Is the chance of beauty one notch less luminous all that devastating? If you are an American woman, you bet.
Sadly, we are weaned on the perverted notion that a beautiful woman can achieve untold glory without the benefit of talent or brains.
A few years ago, I talked with Ellen Pollack, who wrote, "The Only Woman in the Room; Why Science Is Still a Boy's Club." Pollack was one of the first two women to earn a bachelor of science degree in physics from Yale University. And she wasn't speaking to me from the grave, but from the here and now. Why is it, she wondered, when girls reach the age of six, brains take a back seat to beauty even if they have both?
The answer lies under the scarf still hiding Carrie Underwood's scars, and it's vividly detailed in an article on New York Magazine's The Cut, titled, "What it's like to go through life as a really beautiful woman."

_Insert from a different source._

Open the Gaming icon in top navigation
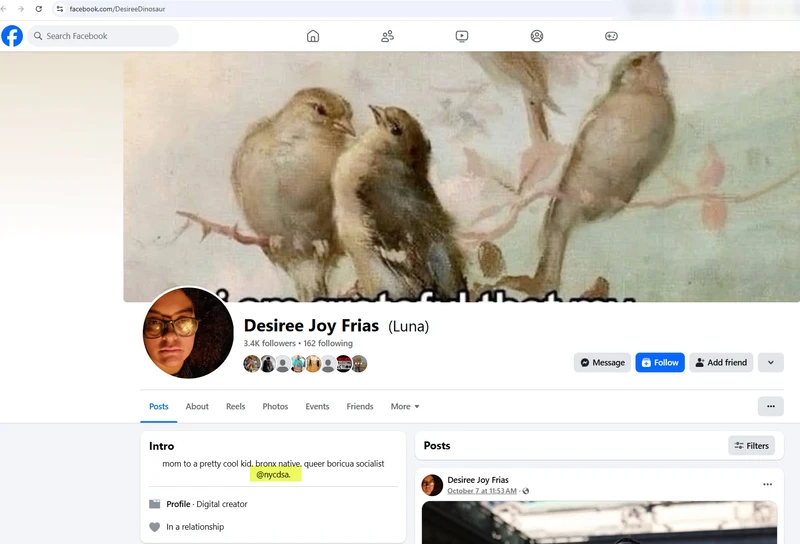 point(611,36)
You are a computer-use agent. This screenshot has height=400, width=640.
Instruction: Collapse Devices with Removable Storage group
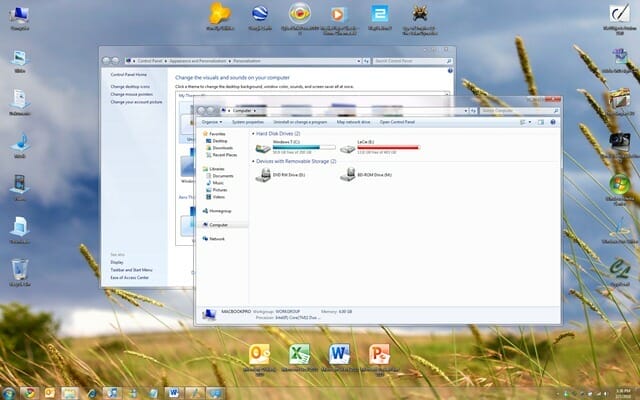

The author -- who chose to remain anonymous -- writes that beauty is both heaven and hell. "One of the worst things about being beautiful is that other women absolutely despise you. Women have made me cry my whole life."
She admits her looks got her jobs and dates, but she "got bored easily and moved on." She writes, "I should have taken the good ones more seriously. I can see now that they would have been good husbands, fathers, and providers but I'd just drift away on to the next and stop returning their calls."
What did her looks do for her? She is past 40 now and miserable. "It doesn't matter how beautiful you were in your youth," she writes, "when you age you become invisible. You could still look fabulous but ... who cares? Nobody is looking."
For the fabulously talented Underwood it appears that fear is real at the age of 35. I can't figure out any other reason for her ominous warnings about what she looks like after a bad fall.
I'll be watching the country music awards this Sunday to see Underwood's "new face." I am certain the audience will cheer when she unveils a still-gorgeous face, but I won't.
This woman will close her eyes and savor the sound of Underwood's voice.